Fans, like me, of Southerland's work will recognise regular themes in his direction. The action doesn't just play out horizontally but vertically too as the performers constantly ascend high platforms, spun around to express the emotion of a scene. A technique he first used so effectively in his revival of MACK AND MABLE. Book a seat further up the raked banks of seats to see this at its best. Sit near the front and you'll be craning your neck to watch performers high above you. Southerland has also returned to staging his work along a narrow strip of stage with the audience sat on either side as in his recent glorious staging of GRAND HOTEL.

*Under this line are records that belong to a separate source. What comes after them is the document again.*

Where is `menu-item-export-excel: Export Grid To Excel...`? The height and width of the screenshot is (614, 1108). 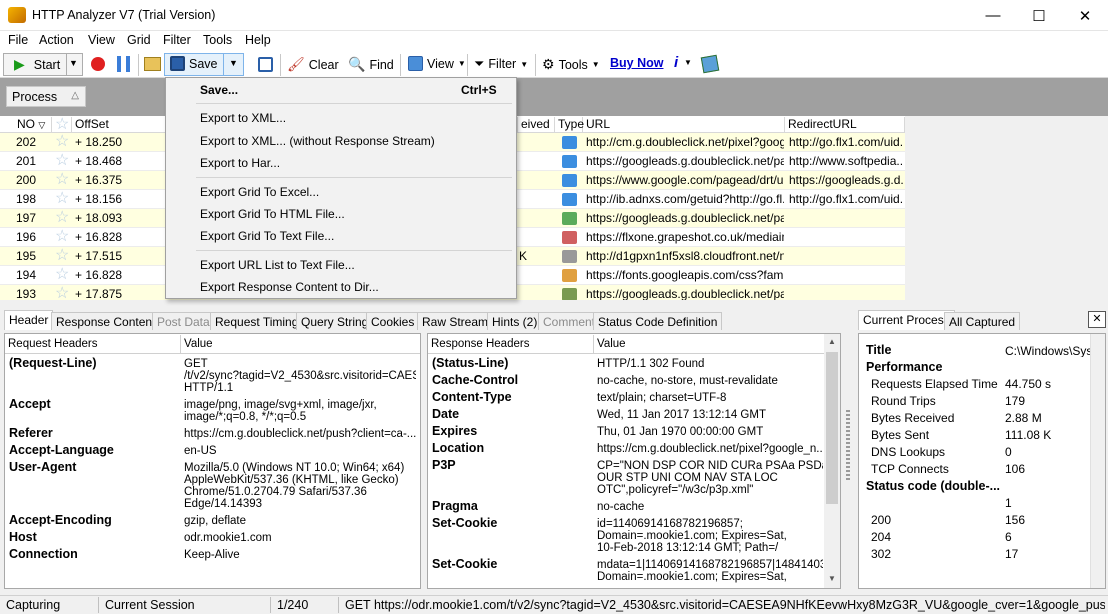 menu-item-export-excel: Export Grid To Excel... is located at coordinates (260, 192).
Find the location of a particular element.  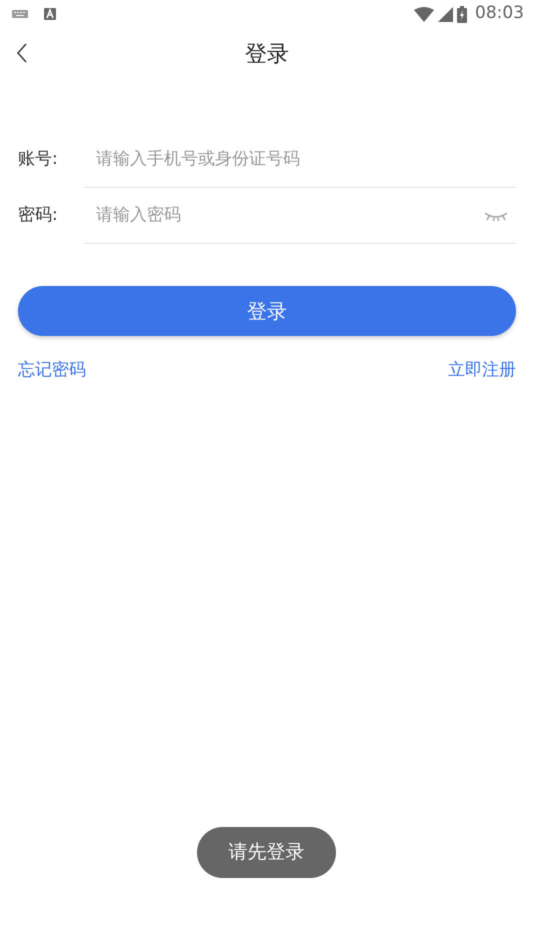

field-label: 账号: is located at coordinates (38, 160).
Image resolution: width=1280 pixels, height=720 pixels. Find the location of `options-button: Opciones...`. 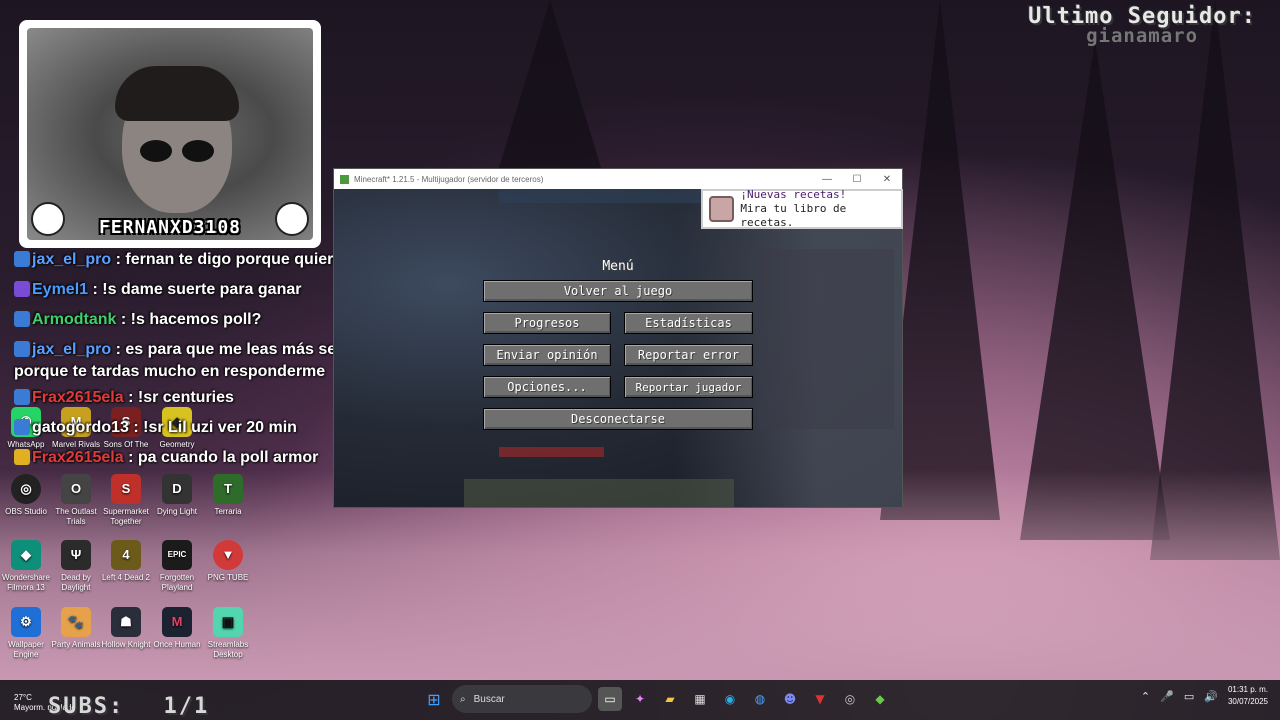

options-button: Opciones... is located at coordinates (547, 387).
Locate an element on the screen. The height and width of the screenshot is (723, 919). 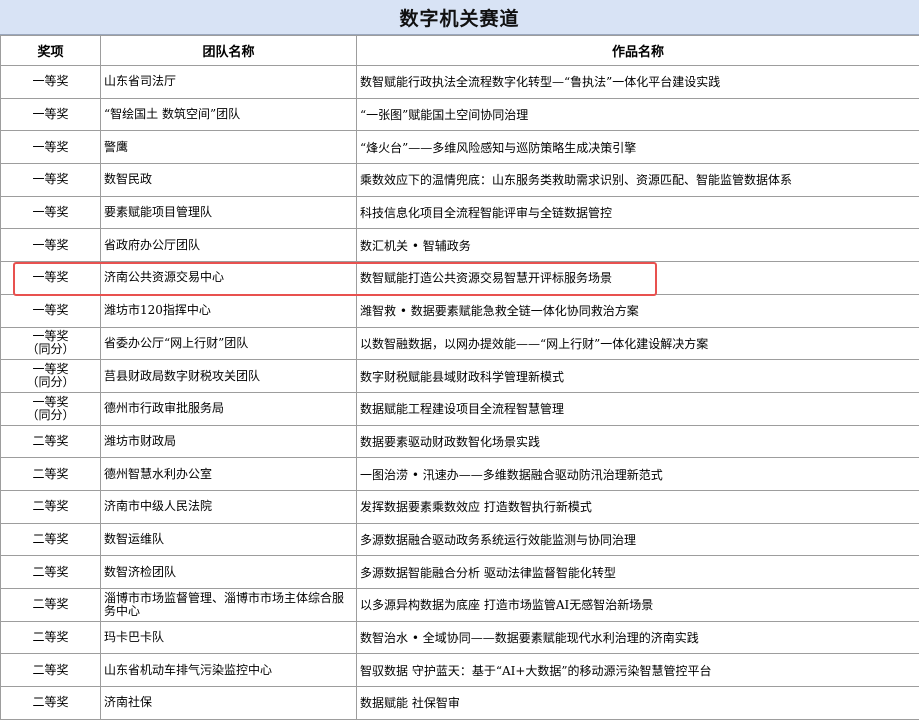
table-row: 二等奖 潍坊市财政局 数据要素驱动财政数智化场景实践 is located at coordinates (460, 442).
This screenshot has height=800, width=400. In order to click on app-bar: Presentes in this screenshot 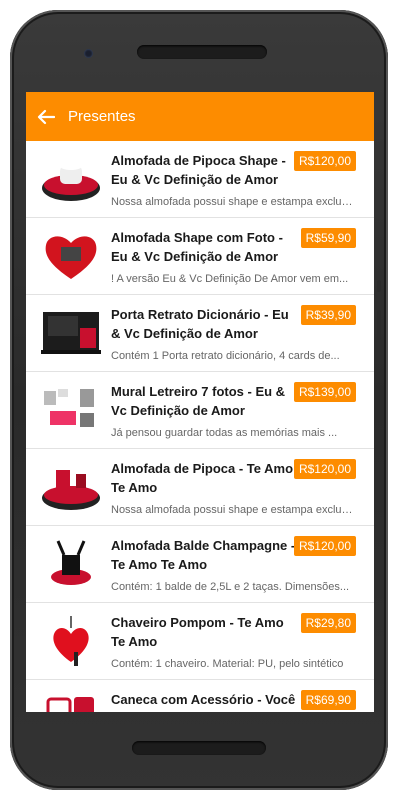, I will do `click(200, 116)`.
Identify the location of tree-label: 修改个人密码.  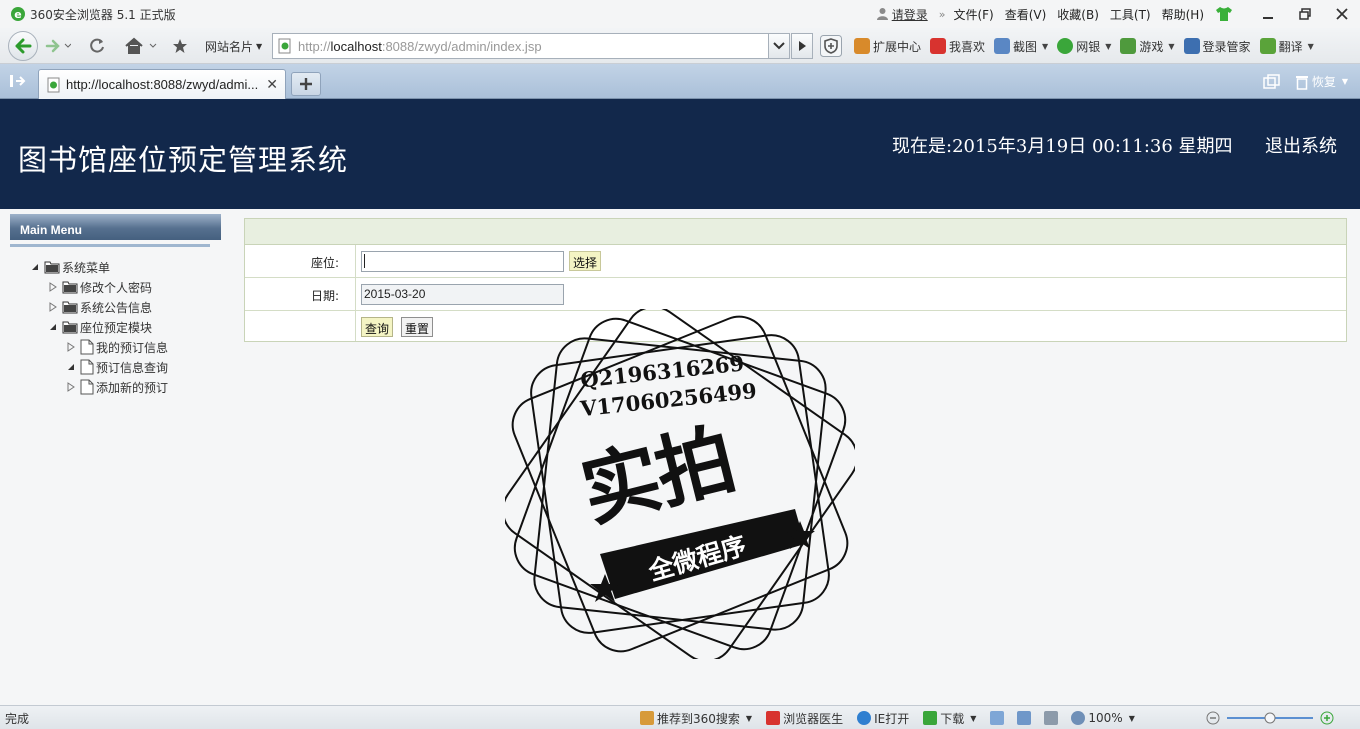
(116, 288).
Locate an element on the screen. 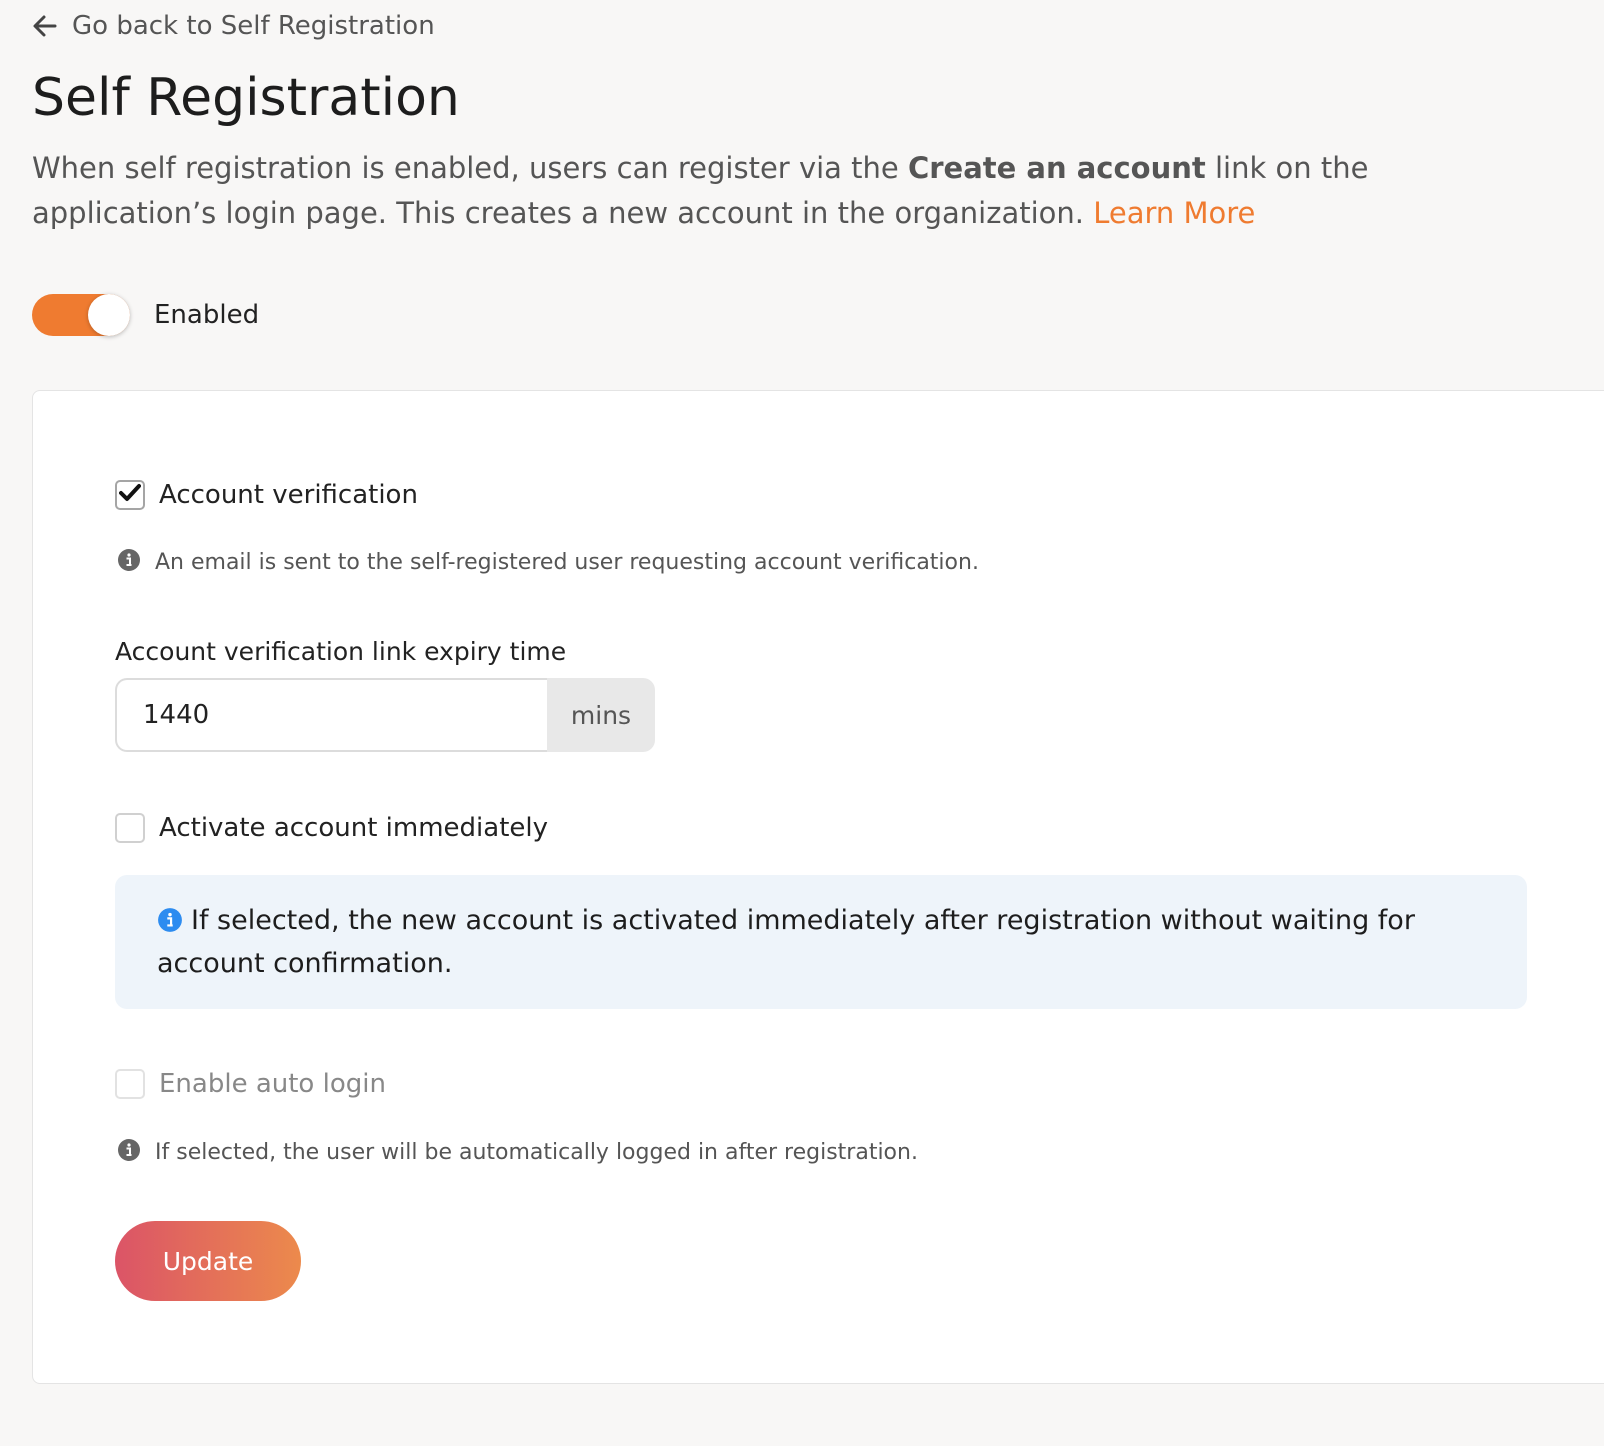 This screenshot has height=1446, width=1604. back-link-label: Go back to Self Registration is located at coordinates (254, 26).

Another trait his productions regularly demonstrate and which is very much on display here is extremely high standards of acting, singing, musicianship, attention to period detail in props and costuming and the ever evolving and surprising choreography of Lee Proud who packs the runway stage with high energy, precision movement.

Every single member of the ensemble cast is superb and equally adept at acting singing and dancing. The show allows everyone a moment to shine but I particularly enjoyed the commanding gravitas of Steve Watts as Joe's father, Kate Bernstein as Nurse Emily (so good the character deserves her own musical) Gary Tushaw skilfully capturing the Everyman nature of our hero and amazingly Emily Bull manages to bring depth and dignity to the role of his errant wife.

There are snippets of at least two songs, JOHNNY ONE NOTE and MOUNTAIN GREENERY which Richard Rodgers wrote with an earlier collaborator, the acerbic, troubled lyricist Lorenz Hart. If only ALLEGRO had a little more of his wit and darkness amidst the sickly sweet Americana.